## [Work instruction]
The entire listing below needs to be transcribed word for word.

+===+

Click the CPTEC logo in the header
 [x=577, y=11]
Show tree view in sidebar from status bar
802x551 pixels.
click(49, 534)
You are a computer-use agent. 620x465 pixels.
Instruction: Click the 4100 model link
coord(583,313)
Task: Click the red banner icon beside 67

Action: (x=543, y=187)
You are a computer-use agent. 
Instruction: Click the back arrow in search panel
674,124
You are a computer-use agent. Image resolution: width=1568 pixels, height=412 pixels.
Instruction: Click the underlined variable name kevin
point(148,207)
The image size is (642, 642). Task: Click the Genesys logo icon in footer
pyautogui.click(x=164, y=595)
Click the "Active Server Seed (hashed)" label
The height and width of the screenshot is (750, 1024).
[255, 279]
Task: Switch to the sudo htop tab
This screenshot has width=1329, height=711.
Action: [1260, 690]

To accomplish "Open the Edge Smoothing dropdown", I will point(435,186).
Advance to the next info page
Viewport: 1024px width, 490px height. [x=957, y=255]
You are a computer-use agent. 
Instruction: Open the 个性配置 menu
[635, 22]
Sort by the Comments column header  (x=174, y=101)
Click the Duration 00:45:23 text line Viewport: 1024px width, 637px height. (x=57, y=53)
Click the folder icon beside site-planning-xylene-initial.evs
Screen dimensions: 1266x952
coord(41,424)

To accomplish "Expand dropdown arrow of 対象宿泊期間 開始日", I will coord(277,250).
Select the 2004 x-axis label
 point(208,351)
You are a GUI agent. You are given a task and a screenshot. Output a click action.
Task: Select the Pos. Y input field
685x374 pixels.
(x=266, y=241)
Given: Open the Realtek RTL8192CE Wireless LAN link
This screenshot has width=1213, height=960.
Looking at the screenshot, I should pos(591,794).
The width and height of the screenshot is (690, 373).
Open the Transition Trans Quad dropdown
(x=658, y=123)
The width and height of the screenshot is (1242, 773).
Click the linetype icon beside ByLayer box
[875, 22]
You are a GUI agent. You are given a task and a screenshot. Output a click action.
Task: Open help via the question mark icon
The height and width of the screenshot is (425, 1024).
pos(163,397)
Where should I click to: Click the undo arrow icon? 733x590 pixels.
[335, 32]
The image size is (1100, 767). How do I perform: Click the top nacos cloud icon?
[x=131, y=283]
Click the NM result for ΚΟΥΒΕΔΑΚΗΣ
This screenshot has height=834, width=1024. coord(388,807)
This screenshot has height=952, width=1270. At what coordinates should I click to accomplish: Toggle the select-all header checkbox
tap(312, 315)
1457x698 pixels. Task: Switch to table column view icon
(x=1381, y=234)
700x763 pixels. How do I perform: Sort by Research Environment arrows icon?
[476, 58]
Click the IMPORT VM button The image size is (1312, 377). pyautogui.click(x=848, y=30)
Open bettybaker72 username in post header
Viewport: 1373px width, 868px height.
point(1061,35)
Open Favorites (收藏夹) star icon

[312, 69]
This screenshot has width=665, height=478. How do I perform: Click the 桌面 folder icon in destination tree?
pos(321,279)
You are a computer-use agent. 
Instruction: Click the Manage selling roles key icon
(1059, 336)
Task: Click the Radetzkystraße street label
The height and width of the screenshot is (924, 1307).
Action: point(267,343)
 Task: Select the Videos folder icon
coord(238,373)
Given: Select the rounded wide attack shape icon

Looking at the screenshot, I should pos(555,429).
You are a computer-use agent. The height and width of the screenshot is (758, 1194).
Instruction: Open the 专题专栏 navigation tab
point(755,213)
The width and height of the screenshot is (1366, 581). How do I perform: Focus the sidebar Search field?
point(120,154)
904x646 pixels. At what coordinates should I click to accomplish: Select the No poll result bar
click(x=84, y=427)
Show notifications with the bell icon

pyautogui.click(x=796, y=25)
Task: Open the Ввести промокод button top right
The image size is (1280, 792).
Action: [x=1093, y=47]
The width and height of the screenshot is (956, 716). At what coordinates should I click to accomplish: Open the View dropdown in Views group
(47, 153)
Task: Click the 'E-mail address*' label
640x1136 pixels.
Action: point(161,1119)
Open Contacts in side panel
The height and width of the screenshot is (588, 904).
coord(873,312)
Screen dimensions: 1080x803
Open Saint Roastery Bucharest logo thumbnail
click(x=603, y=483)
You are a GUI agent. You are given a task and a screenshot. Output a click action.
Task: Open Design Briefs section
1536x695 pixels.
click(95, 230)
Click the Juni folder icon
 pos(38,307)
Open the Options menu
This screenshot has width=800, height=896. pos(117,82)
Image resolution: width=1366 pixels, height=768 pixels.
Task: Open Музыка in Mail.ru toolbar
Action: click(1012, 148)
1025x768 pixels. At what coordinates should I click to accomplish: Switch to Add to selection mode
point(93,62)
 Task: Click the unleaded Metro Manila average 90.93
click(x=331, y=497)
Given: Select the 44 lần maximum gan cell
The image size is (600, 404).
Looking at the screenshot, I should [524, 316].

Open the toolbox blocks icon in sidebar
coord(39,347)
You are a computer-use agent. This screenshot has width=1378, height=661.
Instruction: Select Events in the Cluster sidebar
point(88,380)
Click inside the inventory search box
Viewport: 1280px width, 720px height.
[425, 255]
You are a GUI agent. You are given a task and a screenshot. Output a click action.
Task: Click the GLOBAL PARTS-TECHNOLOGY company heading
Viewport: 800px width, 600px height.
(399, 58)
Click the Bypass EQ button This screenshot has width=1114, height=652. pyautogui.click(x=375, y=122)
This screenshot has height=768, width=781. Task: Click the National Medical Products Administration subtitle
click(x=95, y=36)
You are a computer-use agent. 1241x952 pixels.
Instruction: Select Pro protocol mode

+===+

## [Answer space]
Click the CPTEC logo in the header
 [x=577, y=11]
Show tree view in sidebar from status bar
802x551 pixels.
click(49, 534)
You are a computer-use agent. 620x465 pixels.
Instruction: Click the 4100 model link
coord(583,313)
Task: Click the red banner icon beside 67

Action: (x=543, y=187)
You are a computer-use agent. 
Instruction: Click the back arrow in search panel
674,124
You are a computer-use agent. Image resolution: width=1568 pixels, height=412 pixels.
Instruction: Click the underlined variable name kevin
point(148,207)
The image size is (642, 642). Task: Click the Genesys logo icon in footer
pyautogui.click(x=164, y=595)
Click the "Active Server Seed (hashed)" label
The height and width of the screenshot is (750, 1024).
[255, 279]
Task: Switch to the sudo htop tab
This screenshot has width=1329, height=711.
Action: [1260, 690]

To accomplish "Open the Edge Smoothing dropdown", I will point(435,186).
Advance to the next info page
Viewport: 1024px width, 490px height. [x=957, y=255]
You are a computer-use agent. 
Instruction: Open the 个性配置 menu
[635, 22]
Sort by the Comments column header  (x=174, y=101)
Click the Duration 00:45:23 text line Viewport: 1024px width, 637px height. (x=57, y=53)
Click the folder icon beside site-planning-xylene-initial.evs
Screen dimensions: 1266x952
coord(41,424)

To accomplish "Expand dropdown arrow of 対象宿泊期間 開始日", I will coord(277,250).
Select the 2004 x-axis label
 point(208,351)
You are a GUI agent. You are given a task and a screenshot. Output a click action.
Task: Select the Pos. Y input field
685x374 pixels.
(x=266, y=241)
Given: Open the Realtek RTL8192CE Wireless LAN link
This screenshot has width=1213, height=960.
Looking at the screenshot, I should pos(591,794).
The width and height of the screenshot is (690, 373).
Open the Transition Trans Quad dropdown
(x=658, y=123)
The width and height of the screenshot is (1242, 773).
Click the linetype icon beside ByLayer box
[875, 22]
You are a GUI agent. You are given a task and a screenshot. Output a click action.
Task: Open help via the question mark icon
The height and width of the screenshot is (425, 1024).
pos(163,397)
Where should I click to: Click the undo arrow icon? 733x590 pixels.
[335, 32]
The image size is (1100, 767). How do I perform: Click the top nacos cloud icon?
[x=131, y=283]
Click the NM result for ΚΟΥΒΕΔΑΚΗΣ
This screenshot has height=834, width=1024. coord(388,807)
This screenshot has height=952, width=1270. At what coordinates should I click to accomplish: Toggle the select-all header checkbox
tap(312, 315)
1457x698 pixels. Task: Switch to table column view icon
(x=1381, y=234)
700x763 pixels. How do I perform: Sort by Research Environment arrows icon?
[476, 58]
Click the IMPORT VM button The image size is (1312, 377). pyautogui.click(x=848, y=30)
Open bettybaker72 username in post header
Viewport: 1373px width, 868px height.
point(1061,35)
Open Favorites (收藏夹) star icon

[312, 69]
This screenshot has width=665, height=478. How do I perform: Click the 桌面 folder icon in destination tree?
pos(321,279)
You are a computer-use agent. 
Instruction: Click the Manage selling roles key icon
(1059, 336)
Task: Click the Radetzkystraße street label
The height and width of the screenshot is (924, 1307).
Action: point(267,343)
 Task: Select the Videos folder icon
coord(238,373)
Given: Select the rounded wide attack shape icon

Looking at the screenshot, I should pos(555,429).
You are a computer-use agent. The height and width of the screenshot is (758, 1194).
Instruction: Open the 专题专栏 navigation tab
point(755,213)
The width and height of the screenshot is (1366, 581). How do I perform: Focus the sidebar Search field?
point(120,154)
904x646 pixels. At what coordinates should I click to accomplish: Select the No poll result bar
click(x=84, y=427)
Show notifications with the bell icon

pyautogui.click(x=796, y=25)
Task: Open the Ввести промокод button top right
The image size is (1280, 792).
Action: [x=1093, y=47]
The width and height of the screenshot is (956, 716). At what coordinates should I click to accomplish: Open the View dropdown in Views group
(47, 153)
Task: Click the 'E-mail address*' label
640x1136 pixels.
Action: point(161,1119)
Open Contacts in side panel
The height and width of the screenshot is (588, 904).
coord(873,312)
Screen dimensions: 1080x803
Open Saint Roastery Bucharest logo thumbnail
click(x=603, y=483)
You are a GUI agent. You are given a task and a screenshot. Output a click action.
Task: Open Design Briefs section
1536x695 pixels.
click(95, 230)
Click the Juni folder icon
 pos(38,307)
Open the Options menu
This screenshot has width=800, height=896. pos(117,82)
Image resolution: width=1366 pixels, height=768 pixels.
Task: Open Музыка in Mail.ru toolbar
Action: click(1012, 148)
1025x768 pixels. At what coordinates should I click to accomplish: Switch to Add to selection mode
point(93,62)
 Task: Click the unleaded Metro Manila average 90.93
click(x=331, y=497)
Given: Select the 44 lần maximum gan cell
The image size is (600, 404).
Looking at the screenshot, I should [524, 316].

Open the toolbox blocks icon in sidebar
coord(39,347)
You are a computer-use agent. This screenshot has width=1378, height=661.
Instruction: Select Events in the Cluster sidebar
point(88,380)
Click inside the inventory search box
Viewport: 1280px width, 720px height.
[425, 255]
You are a GUI agent. You are given a task and a screenshot. Output a click action.
Task: Click the GLOBAL PARTS-TECHNOLOGY company heading
Viewport: 800px width, 600px height.
(399, 58)
Click the Bypass EQ button This screenshot has width=1114, height=652. pyautogui.click(x=375, y=122)
This screenshot has height=768, width=781. Task: Click the National Medical Products Administration subtitle
click(x=95, y=36)
You are a computer-use agent. 1241x952 pixels.
Instruction: Select Pro protocol mode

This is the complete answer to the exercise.